▸ Goal: Retype the stretch of the records from the line containing "Image resolution: width=1920" through the end of the records, character for character, and nothing else.

▸ Data in this exercise:
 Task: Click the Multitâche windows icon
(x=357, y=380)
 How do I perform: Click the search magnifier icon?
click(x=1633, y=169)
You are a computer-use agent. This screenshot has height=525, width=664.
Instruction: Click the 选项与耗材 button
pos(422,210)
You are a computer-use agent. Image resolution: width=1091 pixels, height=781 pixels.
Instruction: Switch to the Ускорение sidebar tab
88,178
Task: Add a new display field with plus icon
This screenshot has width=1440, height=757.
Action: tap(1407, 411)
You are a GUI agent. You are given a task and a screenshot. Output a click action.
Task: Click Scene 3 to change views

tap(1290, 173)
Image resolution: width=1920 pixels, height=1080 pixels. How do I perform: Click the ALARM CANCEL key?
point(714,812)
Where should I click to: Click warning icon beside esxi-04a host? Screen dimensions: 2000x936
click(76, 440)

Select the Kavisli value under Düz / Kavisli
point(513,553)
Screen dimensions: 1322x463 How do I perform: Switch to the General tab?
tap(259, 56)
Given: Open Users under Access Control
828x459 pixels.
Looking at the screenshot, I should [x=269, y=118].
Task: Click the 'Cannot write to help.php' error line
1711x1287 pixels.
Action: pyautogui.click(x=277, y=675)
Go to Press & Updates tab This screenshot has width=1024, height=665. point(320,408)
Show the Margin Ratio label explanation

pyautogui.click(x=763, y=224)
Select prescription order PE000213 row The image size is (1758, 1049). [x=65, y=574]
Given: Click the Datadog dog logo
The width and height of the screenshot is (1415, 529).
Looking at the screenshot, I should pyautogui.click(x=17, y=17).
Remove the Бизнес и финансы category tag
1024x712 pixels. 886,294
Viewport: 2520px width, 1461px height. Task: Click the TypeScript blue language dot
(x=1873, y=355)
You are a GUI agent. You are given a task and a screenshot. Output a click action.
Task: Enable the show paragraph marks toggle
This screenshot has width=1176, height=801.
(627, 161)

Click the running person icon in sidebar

▸ Reply to the exercise:
Image resolution: width=1920 pixels, height=1080 pixels. How do I perform: Click the ALARM CANCEL key?
point(714,812)
Where should I click to: Click warning icon beside esxi-04a host? Screen dimensions: 2000x936
click(76, 440)

Select the Kavisli value under Düz / Kavisli
point(513,553)
Screen dimensions: 1322x463 How do I perform: Switch to the General tab?
tap(259, 56)
Given: Open Users under Access Control
828x459 pixels.
Looking at the screenshot, I should [x=269, y=118].
Task: Click the 'Cannot write to help.php' error line
1711x1287 pixels.
Action: pyautogui.click(x=277, y=675)
Go to Press & Updates tab This screenshot has width=1024, height=665. point(320,408)
Show the Margin Ratio label explanation

pyautogui.click(x=763, y=224)
Select prescription order PE000213 row The image size is (1758, 1049). [x=65, y=574]
Given: Click the Datadog dog logo
The width and height of the screenshot is (1415, 529).
Looking at the screenshot, I should pyautogui.click(x=17, y=17).
Remove the Бизнес и финансы category tag
1024x712 pixels. 886,294
Viewport: 2520px width, 1461px height. Task: Click the TypeScript blue language dot
(x=1873, y=355)
You are a GUI agent. You are given a task and a screenshot. Output a click action.
Task: Enable the show paragraph marks toggle
This screenshot has width=1176, height=801.
(627, 161)

Click the running person icon in sidebar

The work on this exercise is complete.